My own personal bias and opinion is that we should encourage youth to participate in multiple sports/activities and not pursue one sport or activity until they reach high school.  I believe there is so much to be gained in terms of coordination, neuromuscular training, recovery and building general athleticism that gets lost with early specialization.  However, I see many young athletes swept into early development programs and travel/AAU teams that naturally discourages or eliminates time/opportunities for other activities.

With that said, I will readily acknowledge that certain sports/activities (gymnastics and playing an musical instrument for example) do require an early commitment in terms of practice and skill mastery if one is to reach elite status.  So, what should we as health and fitness professionals be telling our clients?  How intensely do they need to train and at what age is it okay to focus on one sport?

I think we need to know what the evidence we have says and how we can best use knowledge to make meaningful change in society.  In addition, we need to evaluate the mental and physical injuries that are occurring with the choice to specialize at a very young age.  Consider that participation at age 6 and under has increased from 9 to 12% from 1997 to 2008.

So, for us to make a difference we need to investigate and scrutinize how we coach and train young athletes and become an advocate for their long term health as well as short term success.

Here are the key bullet points from the article I referenced above:

  • Coaches are the most influential in beginning intense training and the decision to specialize
  • Less than 1% of athletes 6-17 years old achieve elite status in basketball, soccer, baseball, softball or football
  • Early diversification is more likely to lead to success based on multiple studies and may lead to more enjoyment, fewer injuries and longer participation
  • Early diversification is more likely to lead to success based on multiple studies and may lead to more enjoyment, fewer injuries and longer participation
  • Data currently suggests enjoyment of sport and intrinsic motivation predicts attainment
  • Exposure is the most important risk factor for injury and there is a significantly increased risk for injury when participating > 16 hours/week
  • Cumulative match exposure also carries a significant injury risk
  • Prospective 10 year analysis of 481 youth baseball pitchers reveals a 3.5x increased risk for injury when pitching more than 100 innings per year

What about burnout?  Consider the following:

  • Swimmers who specialized early spent less time on the National team and retired sooner
  • Minor league hockey players (boys) who dropped out started earlier and spent more time in off-ice training than those who continued to compete
  • One retrospective review revealed that 1 out of 5 elite athletes reported injury as the reason for quitting
  • In the end, the authors conclude that some specialization is necessary to attain elite skill, but the exclusion of other activities should be delayed until late adolescence.
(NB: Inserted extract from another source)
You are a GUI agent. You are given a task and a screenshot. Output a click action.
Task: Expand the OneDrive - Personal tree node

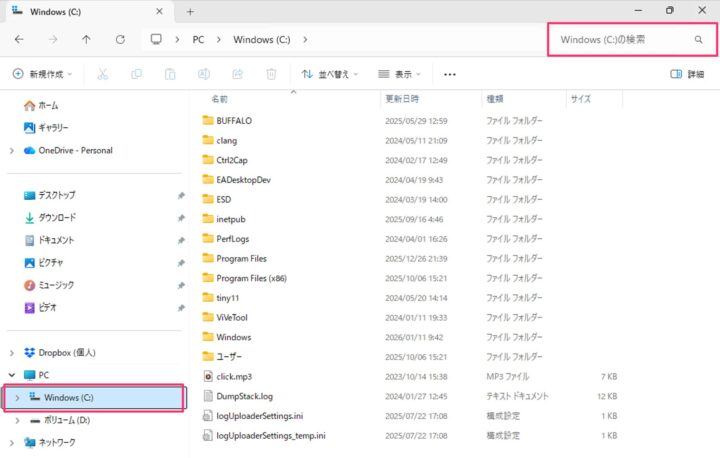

To foster diversification, we must do a few things in sports medicine:

  1. Educate parents, coaches and athletes on the injury risk and facts about the impact of early specialization
  2. Promote the benefits of diversification in terms of joy, diminished  stress to excel, athletic development and physical recovery
  3. Remind everyone involved not to take sports too seriously as only a very select few will move on to elite status, and instead encourage them to enjoy competing, learn to be a good teammate and reap the other rewards in sports (discipline, sportsmanship, learning to overcome adversity, working hard to achieve a goal, etc) that last well beyond a trophy presentation or game

I was just asked a few days ago by the parent of a 9 year old baseball player if I thought it was good for him to play multiple sports since he is pretty good in baseball.  I encouraged this mother to have him do as many sports as he can for the next several years.  Why put so much pressure on kids and expose them to increased injury risk?  Every family and athlete needs to make their own personal decision, but for those who do opt for early specialization, I want to make sure I can help educate them on cross training, rest and recovery to minimize the risk for burnout and injury.